◆ PAGE EXCERPT
^^^^^^^^

Were all of the sex songs a reaction to the AIDS crisis? I was 13 in 1991, so I didn’t really have much insight into the casual hookup scene. But I know that this was a time when society’s feelings about sex were complicated. Perhaps even more complicated than now.
Or maybe it’s just that all pop songs have always been about sex, and this was the year we decided to admit it.
Elsewhere in the Charts
‘I Want To Sex You Up’ continues its reign at the top. There’s no hidden meaning to this song. It is a single entendre.
Jason Donovan crashes into Number 2 with ‘Any Dream Will Do’, from the Andrew Lloyd Webber musical Joseph and the Amazing Technicolor Dreamcoat. It is the perfect antidote to all this sex chat. Nobody has ever felt horny while listening to ‘Any Dream Will Do’.

^^^^^^^^

◆ INFORMATION SHOWN
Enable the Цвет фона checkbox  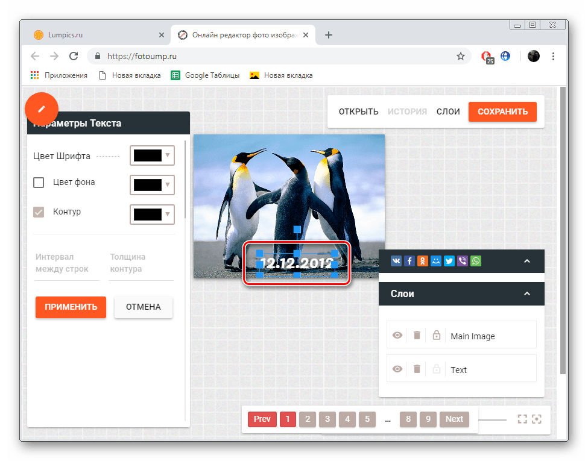pyautogui.click(x=39, y=183)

^^^^^^^^

Carry on with the 1991 pop chart commentary, picking up right after its last sentence.

◆ ANSWER TO THIS TASK
Kenny Thomas is the kind of pop star story that we don’t get often enough. Working class labourer with a great voice gets a record deal, puts out a few albums of blue-eyed soul. He’s at Number 5 with ‘Thinking About Your Love’, his biggest hit. It’s a fine bit of 90s-ness.
Shout out to Kirsty McColl’s ‘Walking Down Madison’ at Number 24, a cracking song that should have charted much higher.
Live on Top of the Pops this week are Rebel M.C. feat. Barrington Levy & Tenor Fly, LaTour, Kenny Thomas, Ms Better Midler herself, and Color Me Badd.